• _About this task_
Copy verbatim the block of lines in the entries below whose first line contains "This screenshot has width=708, height=398." and whose last line contains "You are a GUI". Leave out all other lines.

☆ ☆ ☆ ☆

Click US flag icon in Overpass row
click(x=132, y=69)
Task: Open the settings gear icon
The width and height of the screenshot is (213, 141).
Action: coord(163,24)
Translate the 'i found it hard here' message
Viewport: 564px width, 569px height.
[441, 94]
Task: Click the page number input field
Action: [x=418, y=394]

☆ ☆ ☆ ☆

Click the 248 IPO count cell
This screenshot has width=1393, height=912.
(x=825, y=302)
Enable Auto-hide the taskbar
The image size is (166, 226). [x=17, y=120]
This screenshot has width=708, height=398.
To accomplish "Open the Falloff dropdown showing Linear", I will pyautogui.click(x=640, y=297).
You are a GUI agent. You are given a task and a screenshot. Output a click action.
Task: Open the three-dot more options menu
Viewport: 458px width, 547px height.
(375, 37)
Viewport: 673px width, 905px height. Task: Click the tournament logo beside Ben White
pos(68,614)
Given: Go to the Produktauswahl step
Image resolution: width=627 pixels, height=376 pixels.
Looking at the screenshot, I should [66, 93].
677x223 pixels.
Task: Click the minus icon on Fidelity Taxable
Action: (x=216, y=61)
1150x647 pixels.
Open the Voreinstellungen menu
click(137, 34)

☆ ☆ ☆ ☆

• _Result for this exercise_
This screenshot has width=708, height=398.
To accomplish "Open the Falloff dropdown showing Linear", I will pyautogui.click(x=640, y=297).
You are a GUI agent. You are given a task and a screenshot. Output a click action.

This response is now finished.